• _What the task requires_: In the entries below, find the line with "Amazon’s Anthropic Windfall" and print exactly every line from there up to and including the line with "Rocket Lab USA (144, 1966)", with no other lines.

[Dataset entries]
* * *
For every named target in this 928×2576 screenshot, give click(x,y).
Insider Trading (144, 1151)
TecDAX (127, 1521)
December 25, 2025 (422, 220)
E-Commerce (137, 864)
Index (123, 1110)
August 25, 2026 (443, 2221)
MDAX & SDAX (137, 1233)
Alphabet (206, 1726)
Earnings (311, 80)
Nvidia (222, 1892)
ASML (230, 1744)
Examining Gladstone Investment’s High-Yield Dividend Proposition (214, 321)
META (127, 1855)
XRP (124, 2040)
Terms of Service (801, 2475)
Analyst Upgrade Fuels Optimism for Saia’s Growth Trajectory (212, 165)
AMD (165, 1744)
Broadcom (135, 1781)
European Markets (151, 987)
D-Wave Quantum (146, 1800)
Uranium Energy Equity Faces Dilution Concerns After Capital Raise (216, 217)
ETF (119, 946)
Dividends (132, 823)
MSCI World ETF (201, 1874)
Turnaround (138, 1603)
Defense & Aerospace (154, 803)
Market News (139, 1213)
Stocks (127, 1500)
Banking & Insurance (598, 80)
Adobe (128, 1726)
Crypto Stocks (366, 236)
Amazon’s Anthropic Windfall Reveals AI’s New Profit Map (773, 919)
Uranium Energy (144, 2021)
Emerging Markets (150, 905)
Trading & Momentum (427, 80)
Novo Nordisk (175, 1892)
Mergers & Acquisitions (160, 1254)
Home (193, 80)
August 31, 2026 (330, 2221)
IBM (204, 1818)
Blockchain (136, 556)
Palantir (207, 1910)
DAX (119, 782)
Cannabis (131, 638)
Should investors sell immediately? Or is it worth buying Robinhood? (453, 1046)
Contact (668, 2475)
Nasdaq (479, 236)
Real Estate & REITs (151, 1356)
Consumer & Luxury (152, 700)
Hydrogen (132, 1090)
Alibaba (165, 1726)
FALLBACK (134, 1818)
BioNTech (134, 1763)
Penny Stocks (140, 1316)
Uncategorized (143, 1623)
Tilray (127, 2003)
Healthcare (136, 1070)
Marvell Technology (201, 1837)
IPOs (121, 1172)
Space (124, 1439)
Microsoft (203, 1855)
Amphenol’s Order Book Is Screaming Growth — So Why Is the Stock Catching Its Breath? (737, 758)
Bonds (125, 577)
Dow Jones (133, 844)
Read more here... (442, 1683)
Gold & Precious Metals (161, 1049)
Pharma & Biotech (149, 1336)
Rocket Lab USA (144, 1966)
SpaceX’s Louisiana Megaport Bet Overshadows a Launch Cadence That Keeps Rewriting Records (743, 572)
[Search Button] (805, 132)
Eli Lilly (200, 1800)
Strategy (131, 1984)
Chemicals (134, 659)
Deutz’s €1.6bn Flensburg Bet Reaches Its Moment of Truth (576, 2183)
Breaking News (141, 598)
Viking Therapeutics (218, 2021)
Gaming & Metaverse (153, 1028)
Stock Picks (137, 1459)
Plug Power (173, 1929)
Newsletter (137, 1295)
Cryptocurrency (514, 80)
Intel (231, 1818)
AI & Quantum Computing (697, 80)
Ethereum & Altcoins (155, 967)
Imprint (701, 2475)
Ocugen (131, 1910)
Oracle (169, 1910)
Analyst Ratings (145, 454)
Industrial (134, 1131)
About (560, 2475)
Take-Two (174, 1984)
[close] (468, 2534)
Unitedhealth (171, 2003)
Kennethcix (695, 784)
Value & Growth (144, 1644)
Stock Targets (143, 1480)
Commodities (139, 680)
* * *
• _Task solution_:
Amazon’s Anthropic Windfall Reveals AI’s New Profit Map (773, 919)
Uranium Energy (144, 2021)
Emerging Markets (150, 905)
Trading & Momentum (427, 80)
Novo Nordisk (175, 1892)
Mergers & Acquisitions (160, 1254)
Home (193, 80)
August 31, 2026 (330, 2221)
IBM (204, 1818)
Blockchain (136, 556)
Palantir (207, 1910)
DAX (119, 782)
Cannabis (131, 638)
Should investors sell immediately? Or is it worth buying Robinhood? (453, 1046)
Contact (668, 2475)
Nasdaq (479, 236)
Real Estate & REITs (151, 1356)
Consumer & Luxury (152, 700)
Hydrogen (132, 1090)
Alibaba (165, 1726)
FALLBACK (134, 1818)
BioNTech (134, 1763)
Penny Stocks (140, 1316)
Uncategorized (143, 1623)
Tilray (127, 2003)
Healthcare (136, 1070)
Marvell Technology (201, 1837)
IPOs (121, 1172)
Space (124, 1439)
Microsoft (203, 1855)
Amphenol’s Order Book Is Screaming Growth — So Why Is the Stock Catching Its Breath? (737, 758)
Bonds (125, 577)
Dow Jones (133, 844)
Read more here... (442, 1683)
Gold & Precious Metals (161, 1049)
Pharma & Biotech (149, 1336)
Rocket Lab USA (144, 1966)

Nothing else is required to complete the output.